- **EXERCISE AIM**
Copy the records below exactly, starting at the line that contains "Where should I" and ending at the line that contains "the PC Console"; leave out any pictures.

- **PROVIDED MATERIAL**
════

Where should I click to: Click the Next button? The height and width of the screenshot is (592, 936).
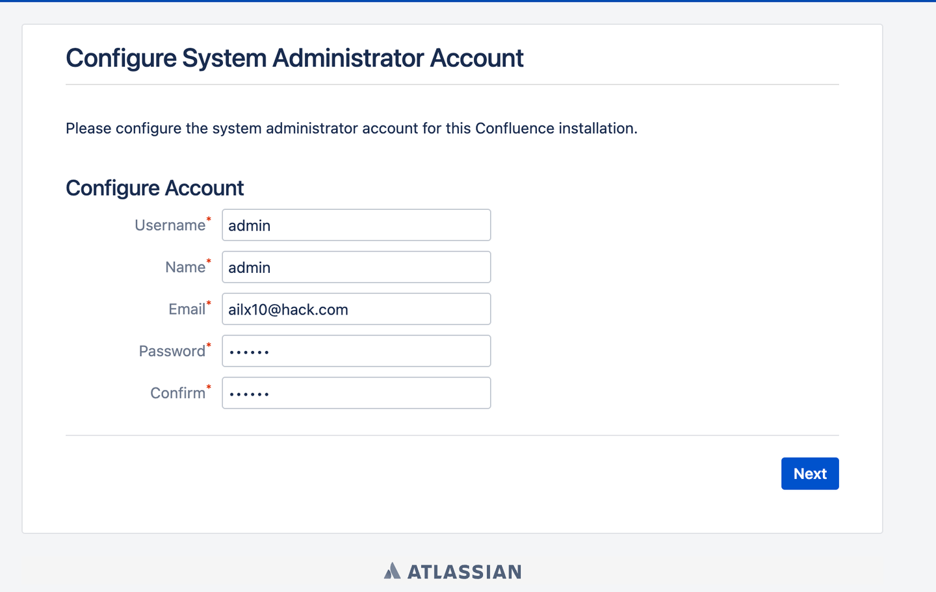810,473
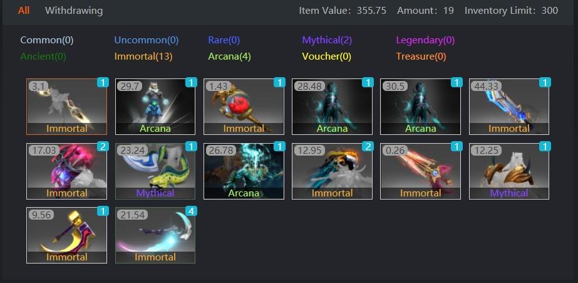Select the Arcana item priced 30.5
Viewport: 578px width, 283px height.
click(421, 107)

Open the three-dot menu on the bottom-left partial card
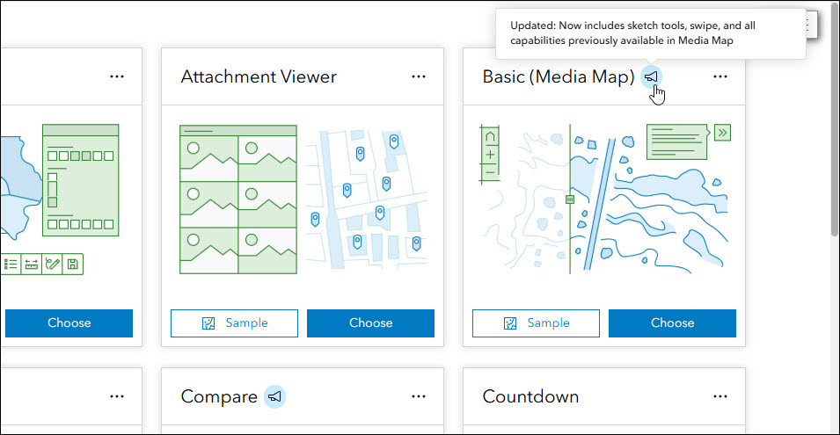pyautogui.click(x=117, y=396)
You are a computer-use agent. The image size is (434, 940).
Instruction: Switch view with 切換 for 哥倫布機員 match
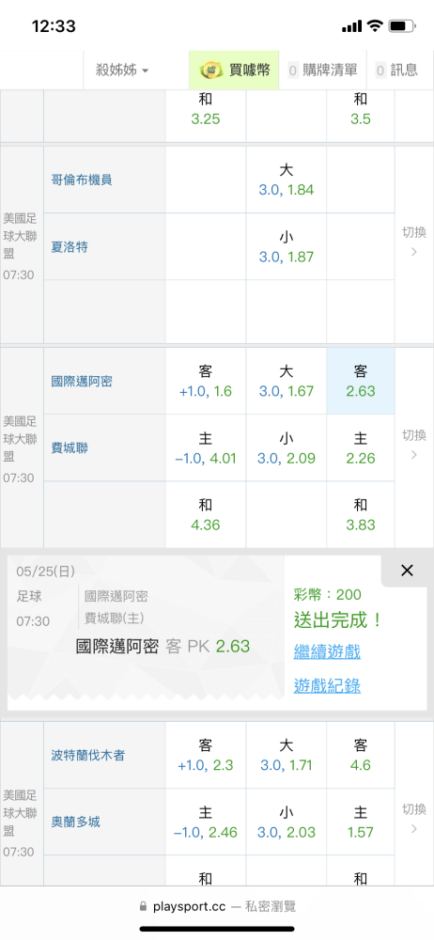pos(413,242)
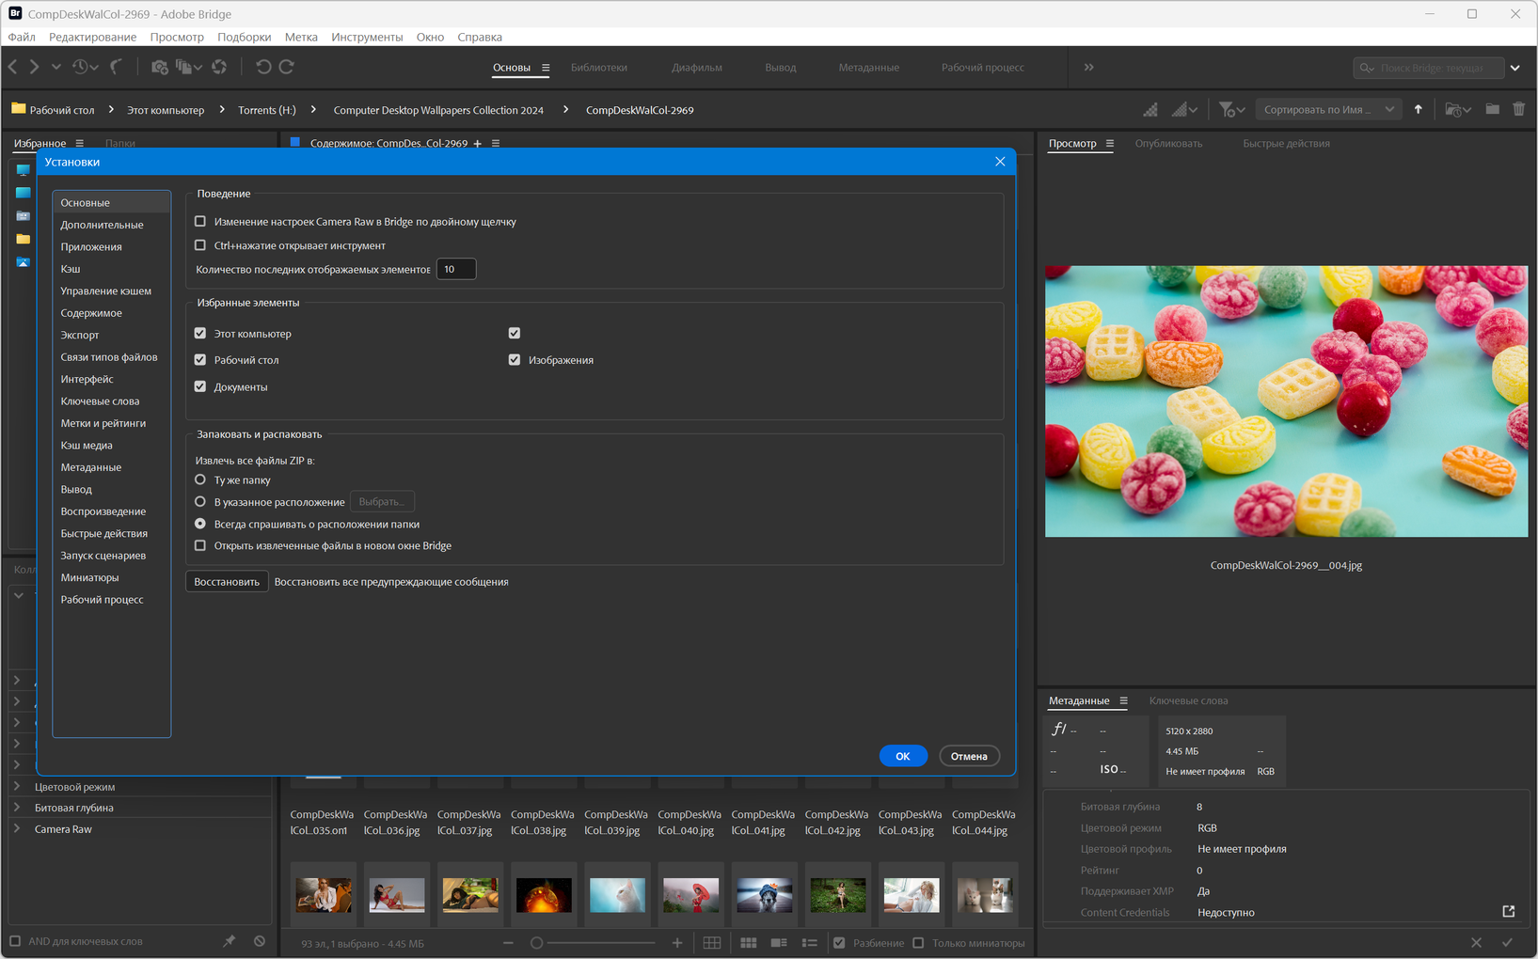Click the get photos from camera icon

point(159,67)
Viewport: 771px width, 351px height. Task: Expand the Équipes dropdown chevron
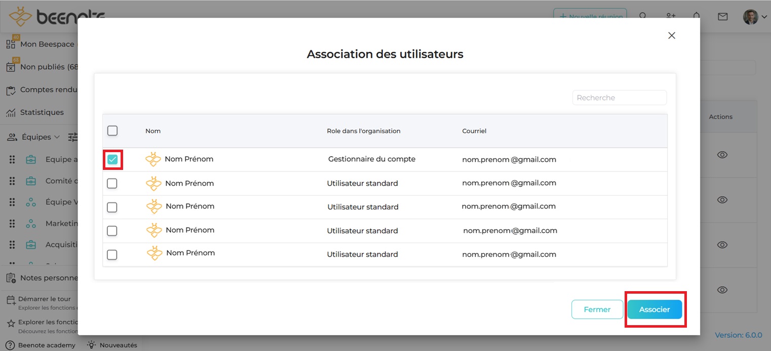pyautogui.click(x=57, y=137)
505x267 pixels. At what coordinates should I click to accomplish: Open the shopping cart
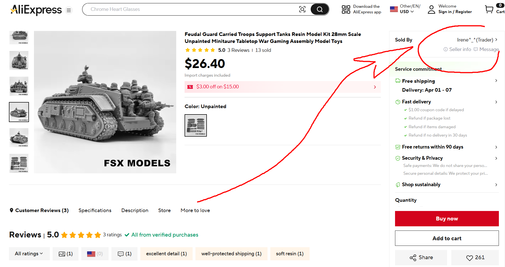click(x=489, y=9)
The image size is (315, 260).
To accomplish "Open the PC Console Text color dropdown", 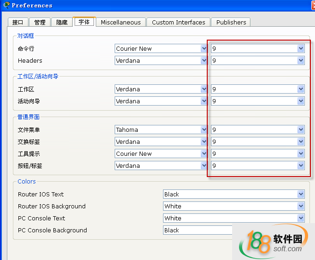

════

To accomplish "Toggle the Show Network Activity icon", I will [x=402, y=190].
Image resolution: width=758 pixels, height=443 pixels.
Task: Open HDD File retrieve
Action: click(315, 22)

════

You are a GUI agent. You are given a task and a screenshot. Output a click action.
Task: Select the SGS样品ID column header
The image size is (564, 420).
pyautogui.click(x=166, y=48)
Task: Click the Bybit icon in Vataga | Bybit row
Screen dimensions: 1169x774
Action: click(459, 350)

════

- **TASK ANSWER**
Where should I click to: Click the Next button? The height and width of the screenshot is (592, 936).
810,473
Select the Arcana item priced 30.5
Viewport: 578px width, 283px height.
click(421, 107)

Open the three-dot menu on the bottom-left partial card
pyautogui.click(x=117, y=396)
You are a computer-use agent. The image size is (434, 940).
Instruction: Switch view with 切換 for 哥倫布機員 match
pos(413,242)
Click the get photos from camera icon

point(159,67)
Viewport: 771px width, 351px height. Task: Expand the Équipes dropdown chevron
pyautogui.click(x=57, y=137)
505x267 pixels. At what coordinates should I click to accomplish: Open the shopping cart
click(x=489, y=9)
The image size is (315, 260).
To accomplish "Open the PC Console Text color dropdown", 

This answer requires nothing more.